Start of Block

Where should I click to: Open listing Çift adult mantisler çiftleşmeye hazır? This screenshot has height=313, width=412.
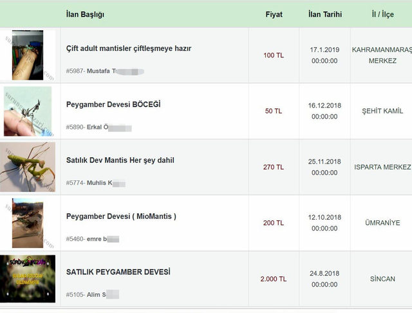[129, 48]
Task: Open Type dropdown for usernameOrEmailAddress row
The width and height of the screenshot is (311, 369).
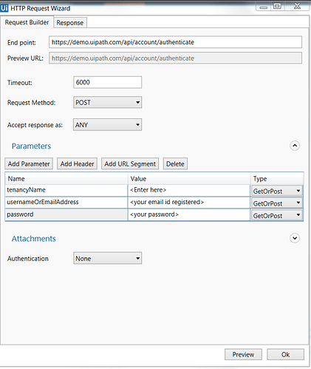Action: pyautogui.click(x=277, y=203)
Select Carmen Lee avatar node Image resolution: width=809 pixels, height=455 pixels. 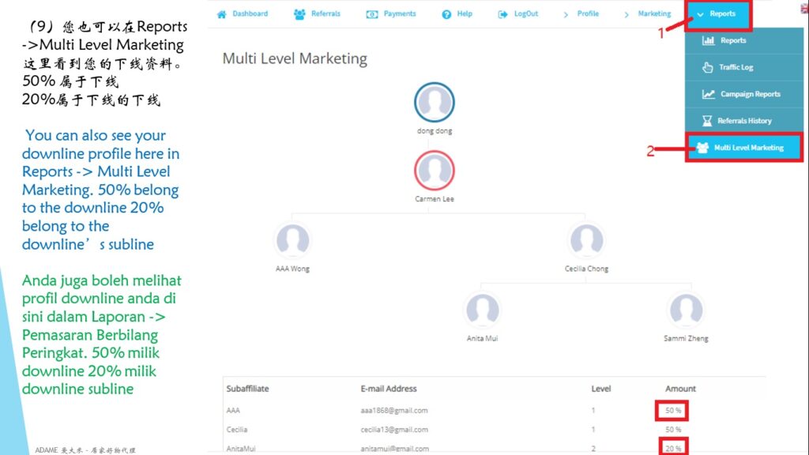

End of Block

### What to do
Output the records above exactly as they are, leaving out the pictures.

### Answer section
Where should I click to: Open listing Çift adult mantisler çiftleşmeye hazır? This screenshot has height=313, width=412.
[129, 48]
Task: Open Type dropdown for usernameOrEmailAddress row
The width and height of the screenshot is (311, 369).
Action: pyautogui.click(x=277, y=203)
Select Carmen Lee avatar node Image resolution: width=809 pixels, height=455 pixels. 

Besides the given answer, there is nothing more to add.